Problem to work on:
What you return has to match the listing below line for line.

Data section:
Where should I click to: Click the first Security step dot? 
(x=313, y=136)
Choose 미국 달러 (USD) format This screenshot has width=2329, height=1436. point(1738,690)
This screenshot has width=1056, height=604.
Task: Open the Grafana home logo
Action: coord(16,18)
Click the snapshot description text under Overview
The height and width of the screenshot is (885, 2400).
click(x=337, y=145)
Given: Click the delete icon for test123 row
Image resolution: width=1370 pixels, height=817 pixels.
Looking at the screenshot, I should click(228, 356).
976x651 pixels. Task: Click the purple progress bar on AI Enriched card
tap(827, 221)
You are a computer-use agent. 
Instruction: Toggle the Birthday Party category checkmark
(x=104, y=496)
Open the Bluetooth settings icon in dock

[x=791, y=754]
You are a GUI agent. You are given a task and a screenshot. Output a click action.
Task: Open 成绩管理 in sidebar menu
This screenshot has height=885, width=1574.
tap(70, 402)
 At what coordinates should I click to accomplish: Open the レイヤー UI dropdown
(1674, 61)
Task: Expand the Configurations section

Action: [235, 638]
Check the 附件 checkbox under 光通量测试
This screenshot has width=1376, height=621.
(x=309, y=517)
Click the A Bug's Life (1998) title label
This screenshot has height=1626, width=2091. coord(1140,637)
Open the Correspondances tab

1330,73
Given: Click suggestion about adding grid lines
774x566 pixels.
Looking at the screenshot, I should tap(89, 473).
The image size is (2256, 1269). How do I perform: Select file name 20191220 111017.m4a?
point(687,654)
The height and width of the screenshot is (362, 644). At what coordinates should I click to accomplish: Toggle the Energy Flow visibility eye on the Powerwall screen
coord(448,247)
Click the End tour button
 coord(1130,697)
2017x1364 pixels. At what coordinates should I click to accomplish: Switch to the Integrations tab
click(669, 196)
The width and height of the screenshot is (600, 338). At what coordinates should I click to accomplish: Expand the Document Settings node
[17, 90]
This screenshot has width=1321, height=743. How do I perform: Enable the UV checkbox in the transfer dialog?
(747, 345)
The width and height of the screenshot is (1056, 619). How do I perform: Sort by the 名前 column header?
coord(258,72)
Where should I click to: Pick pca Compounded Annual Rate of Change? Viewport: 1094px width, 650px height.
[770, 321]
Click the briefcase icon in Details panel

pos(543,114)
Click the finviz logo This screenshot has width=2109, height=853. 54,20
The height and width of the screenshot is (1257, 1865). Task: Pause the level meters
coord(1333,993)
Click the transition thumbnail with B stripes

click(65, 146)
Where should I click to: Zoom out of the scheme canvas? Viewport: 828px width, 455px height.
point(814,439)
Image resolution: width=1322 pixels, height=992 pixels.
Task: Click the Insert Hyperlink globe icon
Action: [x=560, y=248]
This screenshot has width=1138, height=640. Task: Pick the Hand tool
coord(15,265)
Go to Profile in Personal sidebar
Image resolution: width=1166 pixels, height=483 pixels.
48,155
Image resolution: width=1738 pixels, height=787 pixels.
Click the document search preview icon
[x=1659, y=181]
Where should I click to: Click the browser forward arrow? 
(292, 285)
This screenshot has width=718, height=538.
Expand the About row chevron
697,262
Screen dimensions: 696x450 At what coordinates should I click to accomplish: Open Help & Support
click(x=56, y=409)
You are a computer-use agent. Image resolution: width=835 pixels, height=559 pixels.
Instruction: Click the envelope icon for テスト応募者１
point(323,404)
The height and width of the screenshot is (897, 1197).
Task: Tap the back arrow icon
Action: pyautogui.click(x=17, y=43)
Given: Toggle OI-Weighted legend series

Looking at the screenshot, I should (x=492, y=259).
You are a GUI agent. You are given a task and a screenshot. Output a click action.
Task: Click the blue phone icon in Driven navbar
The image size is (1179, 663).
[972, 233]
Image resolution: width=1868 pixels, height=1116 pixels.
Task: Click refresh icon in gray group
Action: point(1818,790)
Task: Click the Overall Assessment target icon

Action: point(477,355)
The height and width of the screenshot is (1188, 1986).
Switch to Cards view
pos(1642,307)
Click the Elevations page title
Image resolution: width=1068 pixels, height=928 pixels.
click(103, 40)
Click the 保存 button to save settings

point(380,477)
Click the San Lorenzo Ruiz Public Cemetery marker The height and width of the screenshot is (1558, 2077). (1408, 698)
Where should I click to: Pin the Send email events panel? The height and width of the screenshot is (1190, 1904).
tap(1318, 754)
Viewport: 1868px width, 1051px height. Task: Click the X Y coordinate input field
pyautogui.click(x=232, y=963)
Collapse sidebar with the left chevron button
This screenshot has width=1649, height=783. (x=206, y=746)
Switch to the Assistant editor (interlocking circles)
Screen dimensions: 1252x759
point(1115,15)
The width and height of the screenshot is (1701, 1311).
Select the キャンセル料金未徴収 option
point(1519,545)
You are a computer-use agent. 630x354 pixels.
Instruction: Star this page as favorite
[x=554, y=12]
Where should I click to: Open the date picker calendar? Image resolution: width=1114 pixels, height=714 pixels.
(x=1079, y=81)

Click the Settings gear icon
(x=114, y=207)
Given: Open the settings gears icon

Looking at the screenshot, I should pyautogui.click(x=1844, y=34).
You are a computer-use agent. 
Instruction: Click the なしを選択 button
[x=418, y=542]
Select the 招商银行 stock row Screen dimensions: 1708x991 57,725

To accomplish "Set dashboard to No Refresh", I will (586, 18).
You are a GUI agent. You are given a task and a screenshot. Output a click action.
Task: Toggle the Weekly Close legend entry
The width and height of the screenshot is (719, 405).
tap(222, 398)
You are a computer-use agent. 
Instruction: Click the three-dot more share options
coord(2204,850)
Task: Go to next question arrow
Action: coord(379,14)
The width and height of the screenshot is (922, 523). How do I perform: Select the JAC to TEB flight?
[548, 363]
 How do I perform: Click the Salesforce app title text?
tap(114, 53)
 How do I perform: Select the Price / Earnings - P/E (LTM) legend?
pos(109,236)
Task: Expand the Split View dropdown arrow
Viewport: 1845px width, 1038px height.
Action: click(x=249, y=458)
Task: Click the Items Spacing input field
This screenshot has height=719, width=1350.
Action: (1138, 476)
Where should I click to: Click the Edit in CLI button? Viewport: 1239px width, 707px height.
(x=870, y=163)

The completed task:
Where should I click to: Click the first Security step dot? 
(x=313, y=136)
Choose 미국 달러 (USD) format This screenshot has width=2329, height=1436. point(1738,690)
This screenshot has width=1056, height=604.
Task: Open the Grafana home logo
Action: coord(16,18)
Click the snapshot description text under Overview
The height and width of the screenshot is (885, 2400).
click(x=337, y=145)
Given: Click the delete icon for test123 row
Image resolution: width=1370 pixels, height=817 pixels.
Looking at the screenshot, I should click(228, 356).
976x651 pixels. Task: Click the purple progress bar on AI Enriched card
tap(827, 221)
You are a computer-use agent. 
Instruction: Toggle the Birthday Party category checkmark
(x=104, y=496)
Open the Bluetooth settings icon in dock

[x=791, y=754]
You are a GUI agent. You are given a task and a screenshot. Output a click action.
Task: Open 成绩管理 in sidebar menu
This screenshot has height=885, width=1574.
tap(70, 402)
 At what coordinates should I click to accomplish: Open the レイヤー UI dropdown
(1674, 61)
Task: Expand the Configurations section

Action: [235, 638]
Check the 附件 checkbox under 光通量测试
This screenshot has width=1376, height=621.
(x=309, y=517)
Click the A Bug's Life (1998) title label
This screenshot has height=1626, width=2091. coord(1140,637)
Open the Correspondances tab

1330,73
Given: Click suggestion about adding grid lines
774x566 pixels.
Looking at the screenshot, I should tap(89, 473).
The image size is (2256, 1269). How do I perform: Select file name 20191220 111017.m4a?
point(687,654)
The height and width of the screenshot is (362, 644). At what coordinates should I click to accomplish: Toggle the Energy Flow visibility eye on the Powerwall screen
coord(448,247)
Click the End tour button
 coord(1130,697)
2017x1364 pixels. At what coordinates should I click to accomplish: Switch to the Integrations tab
click(669, 196)
The width and height of the screenshot is (600, 338). At what coordinates should I click to accomplish: Expand the Document Settings node
[17, 90]
This screenshot has width=1321, height=743. How do I perform: Enable the UV checkbox in the transfer dialog?
(747, 345)
The width and height of the screenshot is (1056, 619). How do I perform: Sort by the 名前 column header?
coord(258,72)
Where should I click to: Pick pca Compounded Annual Rate of Change? Viewport: 1094px width, 650px height.
[770, 321]
Click the briefcase icon in Details panel

pos(543,114)
Click the finviz logo This screenshot has width=2109, height=853. 54,20
The height and width of the screenshot is (1257, 1865). Task: Pause the level meters
coord(1333,993)
Click the transition thumbnail with B stripes

click(65, 146)
Where should I click to: Zoom out of the scheme canvas? Viewport: 828px width, 455px height.
point(814,439)
Image resolution: width=1322 pixels, height=992 pixels.
Task: Click the Insert Hyperlink globe icon
Action: [x=560, y=248]
This screenshot has width=1138, height=640. Task: Pick the Hand tool
coord(15,265)
Go to Profile in Personal sidebar
Image resolution: width=1166 pixels, height=483 pixels.
48,155
Image resolution: width=1738 pixels, height=787 pixels.
Click the document search preview icon
[x=1659, y=181]
Where should I click to: Click the browser forward arrow? 
(292, 285)
This screenshot has width=718, height=538.
Expand the About row chevron
697,262
Screen dimensions: 696x450 At what coordinates should I click to accomplish: Open Help & Support
click(x=56, y=409)
You are a computer-use agent. Image resolution: width=835 pixels, height=559 pixels.
Instruction: Click the envelope icon for テスト応募者１
point(323,404)
The height and width of the screenshot is (897, 1197).
Task: Tap the back arrow icon
Action: pyautogui.click(x=17, y=43)
Given: Toggle OI-Weighted legend series

Looking at the screenshot, I should (x=492, y=259).
You are a GUI agent. You are given a task and a screenshot. Output a click action.
Task: Click the blue phone icon in Driven navbar
The image size is (1179, 663).
[972, 233]
Image resolution: width=1868 pixels, height=1116 pixels.
Task: Click refresh icon in gray group
Action: point(1818,790)
Task: Click the Overall Assessment target icon

Action: point(477,355)
The height and width of the screenshot is (1188, 1986).
Switch to Cards view
pos(1642,307)
Click the Elevations page title
Image resolution: width=1068 pixels, height=928 pixels.
click(103, 40)
Click the 保存 button to save settings

point(380,477)
Click the San Lorenzo Ruiz Public Cemetery marker The height and width of the screenshot is (1558, 2077). (1408, 698)
Where should I click to: Pin the Send email events panel? The height and width of the screenshot is (1190, 1904).
tap(1318, 754)
Viewport: 1868px width, 1051px height. Task: Click the X Y coordinate input field
pyautogui.click(x=232, y=963)
Collapse sidebar with the left chevron button
This screenshot has width=1649, height=783. (x=206, y=746)
Switch to the Assistant editor (interlocking circles)
Screen dimensions: 1252x759
point(1115,15)
The width and height of the screenshot is (1701, 1311).
Select the キャンセル料金未徴収 option
point(1519,545)
You are a computer-use agent. 630x354 pixels.
Instruction: Star this page as favorite
[x=554, y=12]
Where should I click to: Open the date picker calendar? Image resolution: width=1114 pixels, height=714 pixels.
(x=1079, y=81)

Click the Settings gear icon
(x=114, y=207)
Given: Open the settings gears icon

Looking at the screenshot, I should pyautogui.click(x=1844, y=34).
You are a computer-use agent. 
Instruction: Click the なしを選択 button
[x=418, y=542]
Select the 招商银行 stock row Screen dimensions: 1708x991 57,725

To accomplish "Set dashboard to No Refresh", I will (586, 18).
You are a GUI agent. You are given a task and a screenshot. Output a click action.
Task: Toggle the Weekly Close legend entry
The width and height of the screenshot is (719, 405).
tap(222, 398)
You are a computer-use agent. 
Instruction: Click the three-dot more share options
coord(2204,850)
Task: Go to next question arrow
Action: coord(379,14)
The width and height of the screenshot is (922, 523). How do I perform: Select the JAC to TEB flight?
[548, 363]
 How do I perform: Click the Salesforce app title text?
tap(114, 53)
 How do I perform: Select the Price / Earnings - P/E (LTM) legend?
pos(109,236)
Task: Expand the Split View dropdown arrow
Viewport: 1845px width, 1038px height.
Action: click(x=249, y=458)
Task: Click the Items Spacing input field
This screenshot has height=719, width=1350.
Action: (1138, 476)
Where should I click to: Click the Edit in CLI button? Viewport: 1239px width, 707px height.
(x=870, y=163)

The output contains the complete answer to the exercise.